His life until then had centred for more than 20 years around a 20,000-yen-per-month flat with no bath in Kawaguchi, Saitama prefecture. He worked as a window cleaner. The job allowed long holidays, and he would head off on photography expeditions when he had saved enough money.
His growth as a photographer began with environmental and social documentary, but he says he grew tired of this. He began re-thinking what truly interested him…something he would never get bored of. He embarked on his new tack by shooting at the Eros Centre in Berlin in 2005, then photographing amateur models on their request for his I Model series. He also photographed female university students in Thailand and other subjects, including the Boulogne woods. He says he sought projects that ‘never cease to stimulate my dirty mind,’ that he submits his pictures to contests, and they are sometimes selected.
When I wrote about Nakata in 2013, he gave this description of his Paris project:
You see ‘street whores’ all over the world, but perhaps only in the Bois de Boulogne will you encounter ‘forest whores.’ It is a meeting of two extremes: pure, sacred nature, and base, human lust. When I first visited the woods looking for my subjects, I had no idea where they might appear. My first encounter was a surreal clash with a woman’s bare flesh dressed in vinyl against the dark chlorophyll of the forest. One of the sex workers warned me against walking too far into the forest, but my lust got the better of me and I went deeper on my adrenaline.
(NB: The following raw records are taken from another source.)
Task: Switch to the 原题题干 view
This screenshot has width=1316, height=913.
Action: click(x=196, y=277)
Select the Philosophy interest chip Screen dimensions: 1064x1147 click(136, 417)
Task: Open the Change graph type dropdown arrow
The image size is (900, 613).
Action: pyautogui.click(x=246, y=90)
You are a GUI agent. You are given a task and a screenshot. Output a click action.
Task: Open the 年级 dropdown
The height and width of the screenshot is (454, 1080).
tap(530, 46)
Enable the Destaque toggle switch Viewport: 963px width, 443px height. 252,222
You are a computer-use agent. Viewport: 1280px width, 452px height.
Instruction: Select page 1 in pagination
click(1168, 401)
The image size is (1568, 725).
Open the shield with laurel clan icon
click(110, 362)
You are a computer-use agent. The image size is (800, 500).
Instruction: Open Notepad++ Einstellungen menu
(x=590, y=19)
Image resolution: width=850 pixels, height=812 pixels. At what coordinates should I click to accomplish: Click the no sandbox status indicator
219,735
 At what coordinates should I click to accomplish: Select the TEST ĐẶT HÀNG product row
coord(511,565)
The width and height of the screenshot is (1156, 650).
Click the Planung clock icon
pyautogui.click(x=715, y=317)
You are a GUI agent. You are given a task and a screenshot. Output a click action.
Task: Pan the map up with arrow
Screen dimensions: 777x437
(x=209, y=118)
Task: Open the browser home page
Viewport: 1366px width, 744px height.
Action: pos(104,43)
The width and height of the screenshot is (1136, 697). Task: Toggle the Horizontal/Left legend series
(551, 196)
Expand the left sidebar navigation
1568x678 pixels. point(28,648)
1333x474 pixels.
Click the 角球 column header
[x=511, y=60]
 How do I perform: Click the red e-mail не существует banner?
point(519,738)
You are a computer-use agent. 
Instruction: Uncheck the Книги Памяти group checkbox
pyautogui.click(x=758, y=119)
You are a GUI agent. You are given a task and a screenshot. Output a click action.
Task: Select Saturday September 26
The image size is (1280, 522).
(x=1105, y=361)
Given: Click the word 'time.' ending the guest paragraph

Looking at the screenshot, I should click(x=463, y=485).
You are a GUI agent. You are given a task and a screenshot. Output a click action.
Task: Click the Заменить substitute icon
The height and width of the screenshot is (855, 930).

The prostitutes were friendly and cheerful. I did not feel they were destitute. I photographed more than a dozen in three days. Most were willing to strike a pose, and they made the project fun. I went back for a more serious shoot four years later, in May 2009. This time, I knew where my subjects would be waiting. I also dared take some peeping shots. I was more wary of the johns than the prostitutes, as some of them can be dangerous. My camera was a Hasselblad with a standard lens, so the people came out small. But I think the dark green forest made a nice contrast with the humans.
In the end, I photographed over three dozen subjects, paying them each around 20 to 40 euros.
One sight particularly shocked me. In a large planter box away from the main road, about six tatami mats (nine square metres) in size, I came across a carpet of used condoms. The earth was covered with them. This sexual debris was sickening and awe-inspiring. Is there anywhere else you would see such a thing?
Governments around the world have been clamping down on prostitution. France’s ban on soliciting from 2003 appears to have pushed more and more sex workers off the streets and into the woods. I wonder if the Paris fringe will give us more Ladies of the Boulogne Forest, in the manner of the historic film by Robert Bresson.